ABIS Infor - 2017-01
How old is a web page?
When "surfing" on the internet, we often stumble upon web pages that are clearly outdated. For some other pages (for most of them, actually) it is not at once clear how up-to-date the information on the page really is. Sometimes there is an explicit timestamp (often at the bottom of the page). But maybe even that info is outdated!
How can we find out the "real" age of a certain web page? And does e.g. Google take into account the age of a page when sorting the results for our search?
HTML versus HTTP
When a web server sends a web page to a (client) web browser, it not only sends the HTML of the web page: the HTTP protocol (or HTTPS) by which client and server communicate first transmits a so-called HTTP header. The client can than decide, based on the information in that header, whether or not to request for the HTTP body (containing the HTML of the actual web page).
A browser only shows the HTTP body (i.e., the HTML) of a web page, although it did always see the header first. As a user of a normal browser, unfortunately we cannot inspect that header info.

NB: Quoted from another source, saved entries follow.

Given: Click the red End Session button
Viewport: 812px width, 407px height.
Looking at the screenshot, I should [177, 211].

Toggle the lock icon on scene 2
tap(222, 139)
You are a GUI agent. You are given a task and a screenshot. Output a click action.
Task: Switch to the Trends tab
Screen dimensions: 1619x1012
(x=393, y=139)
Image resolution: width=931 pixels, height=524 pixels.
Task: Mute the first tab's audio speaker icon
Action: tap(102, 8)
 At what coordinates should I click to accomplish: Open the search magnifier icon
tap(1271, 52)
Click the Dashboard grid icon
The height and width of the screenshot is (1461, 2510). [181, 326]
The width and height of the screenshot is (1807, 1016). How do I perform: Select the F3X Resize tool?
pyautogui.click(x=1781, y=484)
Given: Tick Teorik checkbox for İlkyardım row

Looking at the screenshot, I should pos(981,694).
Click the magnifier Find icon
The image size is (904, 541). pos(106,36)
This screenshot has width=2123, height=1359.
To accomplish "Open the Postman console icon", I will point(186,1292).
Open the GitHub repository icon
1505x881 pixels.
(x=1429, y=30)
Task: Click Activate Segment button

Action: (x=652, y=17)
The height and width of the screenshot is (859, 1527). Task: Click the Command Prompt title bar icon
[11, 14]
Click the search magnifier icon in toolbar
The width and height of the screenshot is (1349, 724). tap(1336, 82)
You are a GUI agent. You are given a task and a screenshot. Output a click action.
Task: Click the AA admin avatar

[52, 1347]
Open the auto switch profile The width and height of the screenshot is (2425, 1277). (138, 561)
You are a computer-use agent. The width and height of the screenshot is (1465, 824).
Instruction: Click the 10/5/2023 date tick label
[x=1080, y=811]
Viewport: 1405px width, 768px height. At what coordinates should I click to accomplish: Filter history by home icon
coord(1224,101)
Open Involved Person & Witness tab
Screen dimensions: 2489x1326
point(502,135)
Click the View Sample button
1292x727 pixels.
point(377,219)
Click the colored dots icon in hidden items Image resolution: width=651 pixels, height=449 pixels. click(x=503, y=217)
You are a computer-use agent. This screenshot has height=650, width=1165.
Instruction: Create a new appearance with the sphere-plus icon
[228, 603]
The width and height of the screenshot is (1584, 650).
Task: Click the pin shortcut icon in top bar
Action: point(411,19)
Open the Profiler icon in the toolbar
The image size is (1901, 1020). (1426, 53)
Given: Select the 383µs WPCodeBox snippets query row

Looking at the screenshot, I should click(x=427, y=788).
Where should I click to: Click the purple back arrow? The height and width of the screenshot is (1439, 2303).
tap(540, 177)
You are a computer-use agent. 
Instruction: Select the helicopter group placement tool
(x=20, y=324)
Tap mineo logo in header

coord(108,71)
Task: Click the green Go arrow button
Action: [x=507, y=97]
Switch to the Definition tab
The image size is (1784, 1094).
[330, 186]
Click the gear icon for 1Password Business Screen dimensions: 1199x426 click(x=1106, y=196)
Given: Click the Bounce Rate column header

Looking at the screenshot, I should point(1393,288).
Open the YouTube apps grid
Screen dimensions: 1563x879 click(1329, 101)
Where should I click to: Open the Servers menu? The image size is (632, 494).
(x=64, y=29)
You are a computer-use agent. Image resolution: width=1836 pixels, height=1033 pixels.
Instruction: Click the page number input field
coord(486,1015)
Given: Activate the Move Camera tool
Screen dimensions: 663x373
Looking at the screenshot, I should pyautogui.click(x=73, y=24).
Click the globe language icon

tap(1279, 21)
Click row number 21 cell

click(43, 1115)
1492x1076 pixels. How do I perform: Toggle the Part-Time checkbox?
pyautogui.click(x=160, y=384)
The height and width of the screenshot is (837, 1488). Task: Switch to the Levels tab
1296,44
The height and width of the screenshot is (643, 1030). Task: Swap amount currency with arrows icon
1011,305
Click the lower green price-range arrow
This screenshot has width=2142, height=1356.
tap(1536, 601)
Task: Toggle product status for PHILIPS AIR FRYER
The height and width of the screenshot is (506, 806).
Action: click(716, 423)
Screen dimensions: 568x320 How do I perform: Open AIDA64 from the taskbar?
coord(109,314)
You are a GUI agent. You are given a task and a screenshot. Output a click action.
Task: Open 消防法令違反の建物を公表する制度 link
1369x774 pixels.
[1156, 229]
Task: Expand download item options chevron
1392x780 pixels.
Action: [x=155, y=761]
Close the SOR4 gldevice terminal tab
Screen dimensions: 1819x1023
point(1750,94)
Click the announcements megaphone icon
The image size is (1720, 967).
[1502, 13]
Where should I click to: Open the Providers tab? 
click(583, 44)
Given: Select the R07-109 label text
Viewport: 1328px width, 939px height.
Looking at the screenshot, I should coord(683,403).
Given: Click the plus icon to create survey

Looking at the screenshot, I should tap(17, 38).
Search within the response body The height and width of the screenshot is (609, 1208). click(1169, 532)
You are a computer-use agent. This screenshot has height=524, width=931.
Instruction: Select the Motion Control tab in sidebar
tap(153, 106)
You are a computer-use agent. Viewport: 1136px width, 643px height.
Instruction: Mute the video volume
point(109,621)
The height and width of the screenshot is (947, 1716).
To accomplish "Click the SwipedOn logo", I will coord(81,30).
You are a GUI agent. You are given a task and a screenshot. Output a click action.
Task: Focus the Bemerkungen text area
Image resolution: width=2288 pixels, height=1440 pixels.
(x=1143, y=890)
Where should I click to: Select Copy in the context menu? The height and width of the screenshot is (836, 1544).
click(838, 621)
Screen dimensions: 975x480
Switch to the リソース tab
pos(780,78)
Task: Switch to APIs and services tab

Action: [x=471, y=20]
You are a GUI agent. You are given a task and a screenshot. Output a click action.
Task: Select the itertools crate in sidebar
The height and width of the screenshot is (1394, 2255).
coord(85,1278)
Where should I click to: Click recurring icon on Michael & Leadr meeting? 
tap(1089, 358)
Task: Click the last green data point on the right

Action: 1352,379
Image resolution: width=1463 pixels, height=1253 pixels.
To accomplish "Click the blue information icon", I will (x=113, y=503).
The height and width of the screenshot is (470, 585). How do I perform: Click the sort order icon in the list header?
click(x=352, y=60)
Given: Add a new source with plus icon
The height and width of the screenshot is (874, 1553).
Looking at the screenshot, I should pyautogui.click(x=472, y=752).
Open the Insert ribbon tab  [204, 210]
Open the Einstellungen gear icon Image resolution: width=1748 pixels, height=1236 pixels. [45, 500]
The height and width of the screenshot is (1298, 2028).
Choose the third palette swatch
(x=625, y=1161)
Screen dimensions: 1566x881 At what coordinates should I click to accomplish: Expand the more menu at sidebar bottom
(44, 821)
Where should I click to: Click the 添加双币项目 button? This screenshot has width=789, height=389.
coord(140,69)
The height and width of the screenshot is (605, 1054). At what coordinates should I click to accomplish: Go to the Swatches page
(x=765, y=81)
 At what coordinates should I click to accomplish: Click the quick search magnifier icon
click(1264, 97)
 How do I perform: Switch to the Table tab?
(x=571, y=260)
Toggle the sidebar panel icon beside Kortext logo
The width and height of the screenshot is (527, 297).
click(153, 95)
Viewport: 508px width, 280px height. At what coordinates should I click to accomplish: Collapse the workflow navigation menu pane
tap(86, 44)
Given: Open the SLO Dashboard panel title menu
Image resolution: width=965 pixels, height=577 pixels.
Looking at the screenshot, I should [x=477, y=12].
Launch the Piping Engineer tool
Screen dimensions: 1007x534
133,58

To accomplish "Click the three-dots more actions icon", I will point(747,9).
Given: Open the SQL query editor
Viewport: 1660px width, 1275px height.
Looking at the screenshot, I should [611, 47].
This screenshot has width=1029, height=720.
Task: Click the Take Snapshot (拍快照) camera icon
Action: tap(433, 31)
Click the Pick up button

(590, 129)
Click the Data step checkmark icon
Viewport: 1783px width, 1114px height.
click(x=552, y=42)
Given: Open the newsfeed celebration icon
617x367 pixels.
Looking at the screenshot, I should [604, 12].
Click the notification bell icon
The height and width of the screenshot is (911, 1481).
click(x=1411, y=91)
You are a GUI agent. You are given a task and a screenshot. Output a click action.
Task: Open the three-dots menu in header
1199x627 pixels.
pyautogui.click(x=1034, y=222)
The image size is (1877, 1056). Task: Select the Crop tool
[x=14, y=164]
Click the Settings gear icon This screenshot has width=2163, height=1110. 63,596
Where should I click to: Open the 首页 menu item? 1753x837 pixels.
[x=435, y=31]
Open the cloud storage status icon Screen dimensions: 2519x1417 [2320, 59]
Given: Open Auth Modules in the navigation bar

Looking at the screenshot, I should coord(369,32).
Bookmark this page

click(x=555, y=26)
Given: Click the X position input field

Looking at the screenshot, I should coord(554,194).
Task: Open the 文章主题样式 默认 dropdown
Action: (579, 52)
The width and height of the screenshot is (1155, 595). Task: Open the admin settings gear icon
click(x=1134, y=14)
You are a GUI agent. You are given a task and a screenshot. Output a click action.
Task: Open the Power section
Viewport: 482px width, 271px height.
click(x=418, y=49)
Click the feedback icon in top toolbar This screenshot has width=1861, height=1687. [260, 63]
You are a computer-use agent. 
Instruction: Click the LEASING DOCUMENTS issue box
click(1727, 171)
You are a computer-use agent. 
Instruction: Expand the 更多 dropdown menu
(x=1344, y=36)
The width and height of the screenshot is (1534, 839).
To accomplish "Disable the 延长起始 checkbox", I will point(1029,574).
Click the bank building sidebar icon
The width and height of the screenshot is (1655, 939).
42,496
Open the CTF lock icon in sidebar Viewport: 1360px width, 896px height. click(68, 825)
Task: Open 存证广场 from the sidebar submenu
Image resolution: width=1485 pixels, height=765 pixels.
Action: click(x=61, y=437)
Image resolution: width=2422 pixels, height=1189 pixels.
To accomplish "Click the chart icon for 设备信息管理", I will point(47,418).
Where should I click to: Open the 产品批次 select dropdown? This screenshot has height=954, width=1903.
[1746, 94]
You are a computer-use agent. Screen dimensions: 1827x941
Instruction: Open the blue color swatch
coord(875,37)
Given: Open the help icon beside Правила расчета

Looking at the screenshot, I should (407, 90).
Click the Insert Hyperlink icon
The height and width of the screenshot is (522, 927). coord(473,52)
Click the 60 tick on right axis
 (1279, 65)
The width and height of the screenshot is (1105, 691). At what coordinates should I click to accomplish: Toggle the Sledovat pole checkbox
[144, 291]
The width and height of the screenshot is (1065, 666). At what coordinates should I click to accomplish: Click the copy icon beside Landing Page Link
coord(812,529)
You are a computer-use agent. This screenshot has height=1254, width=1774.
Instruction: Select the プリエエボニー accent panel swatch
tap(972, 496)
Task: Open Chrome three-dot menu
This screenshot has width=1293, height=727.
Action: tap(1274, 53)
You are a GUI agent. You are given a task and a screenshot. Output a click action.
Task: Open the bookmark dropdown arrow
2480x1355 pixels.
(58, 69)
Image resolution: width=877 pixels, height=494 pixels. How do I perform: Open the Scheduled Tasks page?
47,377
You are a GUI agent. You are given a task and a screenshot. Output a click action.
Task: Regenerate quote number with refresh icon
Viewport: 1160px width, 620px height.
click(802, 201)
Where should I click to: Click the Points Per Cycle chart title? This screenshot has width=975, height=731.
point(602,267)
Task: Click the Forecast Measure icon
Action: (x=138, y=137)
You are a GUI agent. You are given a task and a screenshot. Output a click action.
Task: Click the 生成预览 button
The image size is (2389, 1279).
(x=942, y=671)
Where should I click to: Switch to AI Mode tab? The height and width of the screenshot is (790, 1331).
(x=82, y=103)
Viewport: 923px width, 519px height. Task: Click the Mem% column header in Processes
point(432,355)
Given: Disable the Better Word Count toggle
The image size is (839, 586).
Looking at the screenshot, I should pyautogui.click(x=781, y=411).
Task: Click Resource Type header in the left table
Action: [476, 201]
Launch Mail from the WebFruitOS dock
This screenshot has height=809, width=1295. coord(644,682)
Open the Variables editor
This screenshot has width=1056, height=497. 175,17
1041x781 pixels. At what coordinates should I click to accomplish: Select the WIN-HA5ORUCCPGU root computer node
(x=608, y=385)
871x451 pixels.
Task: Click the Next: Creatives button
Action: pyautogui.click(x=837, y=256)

Of course there exist network tools (like e.g. wget) allowing us to display that header information of a certain web page.
The HTTP header
The HTTP header of an HTML web page could e.g. look as follows:
HTTP/1.1 200 OK
Date: Mon, 16 Jan 2017 14:12:38 GMT
Expires: Mon, 16 Jan 2017 14:12:39 GMT
Cache-Control: no-cache, must-revalidate
Last-Modified: Sat, 23 Feb 2013 10:00:17 GMT
"Date" just tells us when this information was sent; "now", otherwise said (at least, if the clock setting of the server is correct).
More Interesting is the field "Last-Modified". This info is sent to the client by the web server, often based on the real file timestamp on the server.
Actually, the age of that file does not necessarily reflect the age of the info inside of that file: it can e.g. be generated on the server every night, based on old back-end information, or the other way around it can be a PHP file which was written years ago but still is generating up-to-date information, e.g. by extracting data from a database.
On the other hand, the server can also "make up" this timestamp, of course. E.g. to give the impression that a page does not contain outdated data.
Finally there's the field "Expires", which should normally be younger than Last-Modified. A client (browser) should never keep a cache of this page for a longer time than whatever the Expires field is saying. That's actually also what the field "Cache-Control" tells us in the above example: must-revalidate. This is typical for dynamic pages. With static pages (like e.g. CSS files or photos), especially when they are relatively large, it is more interesting to tell the client that a potential cache at the browser (i.e., a locally stored copy of the same page as of some time ago) can be reused. The client (browser) may detect, after reception of the HTTP header, that its cache is more recent than the (just received) "Last-Modified", and consequently decides not to request for the HTTP data but instead display its cached version.
For example, this is the header of CSS file "abisstruktuur.css" on the ABIS web site http://www.abis.be/:
HTTP/1.1 200 OK
Date: Mon, 16 Jan 2017 14:12:38 GMT
Server: Apache/2.0.52 (CentOS)
Last-Modified: Tue, 18 Oct 2016 21:38:36 GMT
Keep-Alive: timeout=15, max=100
Last-Modified suggests that the file has not been changed for a few months. Since Expires and Cache-Control are missing, the server implicitly tells the client that it does not need to refresh its cached version of this file.
"Stale" web pages
Is there a way for a web client (and more specifically for a web crawler like those used by Google for feeding their search machines) to conclude whether information on a web page is up-to-date, or instead completely outdated?
The only "official" HTTP way to know this, is by using the HTTP header information, as explained just before. All other ways to estimate "age" of data are undocumented, hence free to implement.
For example, a web crawler (like Google) could compare the content of a page with the content of that same page a day before. Or a few months before. And decide, based on that comparison, to attach a certain "stale index" value to the page.
To circumvent this stale index of Google, one could e.g. decide to insert a few "random" bytes in a web page.
Going a bit further, a sophisticate "ad hoc" age estimation algorithm could scan the content of a page and make an "educated guess" on the age of a certain page, based on style, vocabulary, actuality references (e.g. hyperlinks to page which did not exist a few months before), ...
I'll bet that Google utilizes a very sophisticate version of such an algorithm! A perfect "Big Data" application.
In summary: there's no watertight, guaranteed way to find out to what extent the data of a certain web page is up-to-date. Admittedly, the HTTP header contains interesting information (which we can't see from within a web browser) and this information is most of the time accurate (but not necessarily, e.g. because the web site tries to mislead Google). All other ways to attach a reasonable age to the information in a web page is the subject of a "Big Data" analysis.